Reputation: 1525
In g++ I was using getopt_long
to handle command-line options. Does there
exist the same thing for Gfortran?
I want to be able to pass aguments to some Fortran unit tests.
Currently I have the following. As one can notice I am taking care of getting the key and value myself. When using C++ getopt_long was doing this for me.
i = 1
Do
Call Get_command_argument (i, arg)
If (Len_trim (arg) == 0) Exit
pos = Index (arg, "=")
!!$ Long option argument.
If (arg(1:2) == "--") Then
If (pos == 0) Then
c = arg
val = ""
Else
c = arg(:pos-1)
val = arg(pos+1:)
End If
!!$ Short option argument.
Elseif (arg(1:1) == "-") Then
c = arg
val = arg(pos+1:)
!!$ Non option argument.
Else
c = arg
val = arg
End If
!!$------------------------------------------------------------
Select Case (c)
Case ("-b","--brief")
arg_brief = .True.
Case ("-h","--help")
arg_help = .True.
Case ("-v","-V","--version")
arg_version = .True.
! Output model geographical definition
Case ("-cunit")
arg_cunit = val
Case default
arg_nonopt = Trim (Adjustl (arg))
Write (*,*) "Warning: Non option argument"
End Select
i = i + 1
End Do
!!$-------------------------------------------------------------
!!$ [TODO] Get numbers from arg_cunit
If (arg_cunit .contains. "-") Then
If (arg_cunit .contains. ",") Then
!!$ "-" and "," are present.
Else
!!$ "-" only are present.
End If
Else If (arg_cunit .contains. ",") Then
!!$ "," only are present
End If
Upvotes: 2
Views: 1589
Reputation: 60008
Of course you can use GET_COMMAND_ARGUMENT
as you already do but that is the easy part. The hard part of the problem is to fill your variables with various numerical, logical and string values according to those argument strings. That is what the the following does:
One can use a namelist for easy argument parsing. Just add the begin and end markers. It is not too flexible, though, but very simple!

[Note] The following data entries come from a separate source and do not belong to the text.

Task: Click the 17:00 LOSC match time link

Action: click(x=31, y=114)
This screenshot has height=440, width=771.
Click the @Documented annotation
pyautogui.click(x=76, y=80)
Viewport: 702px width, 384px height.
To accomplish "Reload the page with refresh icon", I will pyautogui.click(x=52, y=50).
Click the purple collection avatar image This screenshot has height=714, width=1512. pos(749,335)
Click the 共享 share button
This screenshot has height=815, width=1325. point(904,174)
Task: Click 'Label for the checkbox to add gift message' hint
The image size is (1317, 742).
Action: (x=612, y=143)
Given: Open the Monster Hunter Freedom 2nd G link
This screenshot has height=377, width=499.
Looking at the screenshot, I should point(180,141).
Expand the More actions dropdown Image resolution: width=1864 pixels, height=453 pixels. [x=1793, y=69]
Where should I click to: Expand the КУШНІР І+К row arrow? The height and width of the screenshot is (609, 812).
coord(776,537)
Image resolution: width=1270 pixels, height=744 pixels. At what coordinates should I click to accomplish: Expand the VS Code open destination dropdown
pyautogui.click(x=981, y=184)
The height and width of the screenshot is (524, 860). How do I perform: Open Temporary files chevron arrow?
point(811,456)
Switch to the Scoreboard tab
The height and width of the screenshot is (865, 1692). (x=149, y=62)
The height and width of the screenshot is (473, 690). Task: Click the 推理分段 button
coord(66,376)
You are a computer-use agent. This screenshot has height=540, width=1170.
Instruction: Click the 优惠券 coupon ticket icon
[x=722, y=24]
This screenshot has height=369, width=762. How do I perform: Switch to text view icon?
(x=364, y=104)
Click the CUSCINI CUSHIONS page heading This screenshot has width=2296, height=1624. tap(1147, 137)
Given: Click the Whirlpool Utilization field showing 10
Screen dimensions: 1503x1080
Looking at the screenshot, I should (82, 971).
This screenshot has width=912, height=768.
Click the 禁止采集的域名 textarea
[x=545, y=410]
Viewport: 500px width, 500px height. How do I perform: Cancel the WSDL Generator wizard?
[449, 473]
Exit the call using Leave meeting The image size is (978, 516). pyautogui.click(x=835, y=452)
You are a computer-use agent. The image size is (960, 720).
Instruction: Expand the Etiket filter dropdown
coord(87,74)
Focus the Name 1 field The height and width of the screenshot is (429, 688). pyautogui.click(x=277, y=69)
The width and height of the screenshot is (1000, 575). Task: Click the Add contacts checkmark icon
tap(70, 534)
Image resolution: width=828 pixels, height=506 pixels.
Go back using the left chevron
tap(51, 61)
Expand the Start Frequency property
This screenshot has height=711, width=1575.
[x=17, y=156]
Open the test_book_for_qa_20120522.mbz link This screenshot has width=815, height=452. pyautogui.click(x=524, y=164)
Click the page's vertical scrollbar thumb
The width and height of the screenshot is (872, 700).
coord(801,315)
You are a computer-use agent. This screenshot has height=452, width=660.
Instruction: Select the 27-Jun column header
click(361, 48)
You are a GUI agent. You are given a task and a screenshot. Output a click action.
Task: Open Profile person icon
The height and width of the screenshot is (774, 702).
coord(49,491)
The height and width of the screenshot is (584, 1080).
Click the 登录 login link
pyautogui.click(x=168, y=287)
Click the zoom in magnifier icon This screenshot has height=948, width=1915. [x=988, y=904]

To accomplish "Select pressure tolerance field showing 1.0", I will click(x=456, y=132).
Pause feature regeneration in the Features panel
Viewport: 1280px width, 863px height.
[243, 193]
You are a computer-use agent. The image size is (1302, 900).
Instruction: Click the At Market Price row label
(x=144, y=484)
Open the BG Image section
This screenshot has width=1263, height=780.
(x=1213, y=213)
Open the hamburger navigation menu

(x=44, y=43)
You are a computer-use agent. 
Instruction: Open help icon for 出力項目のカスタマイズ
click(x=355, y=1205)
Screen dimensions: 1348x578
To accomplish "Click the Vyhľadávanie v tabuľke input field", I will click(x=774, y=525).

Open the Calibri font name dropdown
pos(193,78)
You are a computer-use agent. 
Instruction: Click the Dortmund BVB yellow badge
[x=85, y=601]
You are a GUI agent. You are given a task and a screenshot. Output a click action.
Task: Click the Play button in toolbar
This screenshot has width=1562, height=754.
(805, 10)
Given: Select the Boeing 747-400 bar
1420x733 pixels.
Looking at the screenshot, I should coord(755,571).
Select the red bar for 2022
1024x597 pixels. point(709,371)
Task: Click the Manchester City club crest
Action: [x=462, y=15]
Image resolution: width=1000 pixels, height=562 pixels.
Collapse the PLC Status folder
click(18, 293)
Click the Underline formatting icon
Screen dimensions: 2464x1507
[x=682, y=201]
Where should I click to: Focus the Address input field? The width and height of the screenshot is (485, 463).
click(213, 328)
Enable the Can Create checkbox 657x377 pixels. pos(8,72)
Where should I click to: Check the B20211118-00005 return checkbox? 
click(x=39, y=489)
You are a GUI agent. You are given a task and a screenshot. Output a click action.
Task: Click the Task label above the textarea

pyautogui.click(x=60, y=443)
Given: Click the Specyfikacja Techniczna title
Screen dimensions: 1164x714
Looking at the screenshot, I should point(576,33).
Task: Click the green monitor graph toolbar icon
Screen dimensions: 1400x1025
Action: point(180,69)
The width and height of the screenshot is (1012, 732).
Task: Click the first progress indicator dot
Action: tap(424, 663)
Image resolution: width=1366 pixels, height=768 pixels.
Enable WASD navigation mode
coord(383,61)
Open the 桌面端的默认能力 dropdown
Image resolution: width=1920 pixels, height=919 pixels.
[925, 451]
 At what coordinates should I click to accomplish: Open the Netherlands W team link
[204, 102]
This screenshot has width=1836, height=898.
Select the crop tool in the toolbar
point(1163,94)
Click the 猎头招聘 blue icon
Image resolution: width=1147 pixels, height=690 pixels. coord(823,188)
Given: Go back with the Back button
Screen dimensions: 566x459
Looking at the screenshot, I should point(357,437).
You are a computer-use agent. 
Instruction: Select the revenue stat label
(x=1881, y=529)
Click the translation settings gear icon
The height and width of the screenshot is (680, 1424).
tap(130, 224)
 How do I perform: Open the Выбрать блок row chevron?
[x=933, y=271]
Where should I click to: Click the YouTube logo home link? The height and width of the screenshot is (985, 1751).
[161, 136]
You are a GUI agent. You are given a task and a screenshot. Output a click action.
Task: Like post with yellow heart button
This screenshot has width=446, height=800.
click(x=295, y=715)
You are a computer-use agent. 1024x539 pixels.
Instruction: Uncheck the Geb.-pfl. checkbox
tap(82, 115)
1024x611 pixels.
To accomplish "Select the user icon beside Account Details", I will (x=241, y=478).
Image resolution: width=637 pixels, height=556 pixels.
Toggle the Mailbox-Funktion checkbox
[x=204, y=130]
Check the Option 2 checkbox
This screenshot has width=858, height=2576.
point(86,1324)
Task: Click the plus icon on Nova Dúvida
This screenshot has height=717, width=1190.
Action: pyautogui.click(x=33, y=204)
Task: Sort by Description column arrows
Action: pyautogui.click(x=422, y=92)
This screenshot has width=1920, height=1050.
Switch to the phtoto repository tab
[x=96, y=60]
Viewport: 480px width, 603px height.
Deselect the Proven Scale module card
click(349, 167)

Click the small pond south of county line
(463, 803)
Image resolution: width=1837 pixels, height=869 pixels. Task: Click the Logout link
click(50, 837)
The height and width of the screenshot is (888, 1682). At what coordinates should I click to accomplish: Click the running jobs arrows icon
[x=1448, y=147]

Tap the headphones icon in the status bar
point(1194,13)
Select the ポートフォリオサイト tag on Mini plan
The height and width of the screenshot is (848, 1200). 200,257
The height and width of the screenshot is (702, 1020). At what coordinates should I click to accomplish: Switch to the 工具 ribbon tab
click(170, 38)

A (very!) short google search for getopt
reveals a couple of Fortran ports of this library (or similar ones which include parsing):
http://fortranwiki.org/fortran/show/getopt_long_module
http://www.dominik-epple.de/getoptions/
http://lagrange.mechse.illinois.edu/partmc/partmc-2.4.0/doc/html/getopt_8_f90_source.html
and
http://libsufr.sourceforge.net/doxygen/getopt_8f90_source.html (thanks to AstroFloyd)
Upvotes: 3
Reputation: 29391
Look at COMMAND_ARGUMENT_COUNT
and GET_COMMAND_ARGUMENT
. e.g., in the gfortran manual. They are standard Fortran intrinsics.